THE TASK — Write the listing out again verbatim, leaving nothing out.
══════════
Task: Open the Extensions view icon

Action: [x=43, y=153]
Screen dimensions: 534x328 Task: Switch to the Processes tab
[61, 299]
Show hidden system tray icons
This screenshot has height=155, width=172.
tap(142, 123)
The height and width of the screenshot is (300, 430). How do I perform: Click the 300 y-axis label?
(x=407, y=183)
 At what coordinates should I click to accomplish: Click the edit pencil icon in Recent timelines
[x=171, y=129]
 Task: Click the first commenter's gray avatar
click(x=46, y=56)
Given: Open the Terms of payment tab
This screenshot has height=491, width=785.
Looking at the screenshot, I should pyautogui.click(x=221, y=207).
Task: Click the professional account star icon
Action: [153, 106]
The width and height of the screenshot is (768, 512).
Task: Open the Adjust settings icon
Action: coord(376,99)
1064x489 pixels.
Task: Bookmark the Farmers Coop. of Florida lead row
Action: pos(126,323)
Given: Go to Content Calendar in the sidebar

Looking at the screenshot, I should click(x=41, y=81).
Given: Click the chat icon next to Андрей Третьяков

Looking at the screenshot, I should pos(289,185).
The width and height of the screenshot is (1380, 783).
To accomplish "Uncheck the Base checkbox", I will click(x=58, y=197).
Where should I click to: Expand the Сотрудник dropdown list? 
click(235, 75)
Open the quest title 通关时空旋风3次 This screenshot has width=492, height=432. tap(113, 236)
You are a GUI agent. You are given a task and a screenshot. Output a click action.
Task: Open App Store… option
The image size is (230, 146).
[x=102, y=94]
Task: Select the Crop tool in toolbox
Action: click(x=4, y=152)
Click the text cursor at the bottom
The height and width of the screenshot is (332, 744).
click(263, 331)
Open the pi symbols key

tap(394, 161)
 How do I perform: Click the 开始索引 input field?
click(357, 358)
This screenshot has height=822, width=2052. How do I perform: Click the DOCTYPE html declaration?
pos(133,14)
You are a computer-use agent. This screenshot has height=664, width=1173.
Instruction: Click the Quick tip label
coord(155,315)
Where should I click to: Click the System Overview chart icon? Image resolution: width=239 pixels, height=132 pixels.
══════════
SOLUTION FOR THIS EXERCISE —
Task: Open the Extensions view icon

Action: [x=43, y=153]
Screen dimensions: 534x328 Task: Switch to the Processes tab
[61, 299]
Show hidden system tray icons
This screenshot has height=155, width=172.
tap(142, 123)
The height and width of the screenshot is (300, 430). How do I perform: Click the 300 y-axis label?
(x=407, y=183)
 At what coordinates should I click to accomplish: Click the edit pencil icon in Recent timelines
[x=171, y=129]
 Task: Click the first commenter's gray avatar
click(x=46, y=56)
Given: Open the Terms of payment tab
This screenshot has height=491, width=785.
Looking at the screenshot, I should pyautogui.click(x=221, y=207).
Task: Click the professional account star icon
Action: [153, 106]
The width and height of the screenshot is (768, 512).
Task: Open the Adjust settings icon
Action: coord(376,99)
1064x489 pixels.
Task: Bookmark the Farmers Coop. of Florida lead row
Action: pos(126,323)
Given: Go to Content Calendar in the sidebar

Looking at the screenshot, I should click(x=41, y=81).
Given: Click the chat icon next to Андрей Третьяков

Looking at the screenshot, I should pos(289,185).
The width and height of the screenshot is (1380, 783).
To accomplish "Uncheck the Base checkbox", I will click(x=58, y=197).
Where should I click to: Expand the Сотрудник dropdown list? 
click(235, 75)
Open the quest title 通关时空旋风3次 This screenshot has width=492, height=432. tap(113, 236)
You are a GUI agent. You are given a task and a screenshot. Output a click action.
Task: Open App Store… option
The image size is (230, 146).
[x=102, y=94]
Task: Select the Crop tool in toolbox
Action: click(x=4, y=152)
Click the text cursor at the bottom
The height and width of the screenshot is (332, 744).
click(263, 331)
Open the pi symbols key

tap(394, 161)
 How do I perform: Click the 开始索引 input field?
click(357, 358)
This screenshot has height=822, width=2052. How do I perform: Click the DOCTYPE html declaration?
pos(133,14)
You are a computer-use agent. This screenshot has height=664, width=1173.
Instruction: Click the Quick tip label
coord(155,315)
Where should I click to: Click the System Overview chart icon? Image resolution: width=239 pixels, height=132 pixels.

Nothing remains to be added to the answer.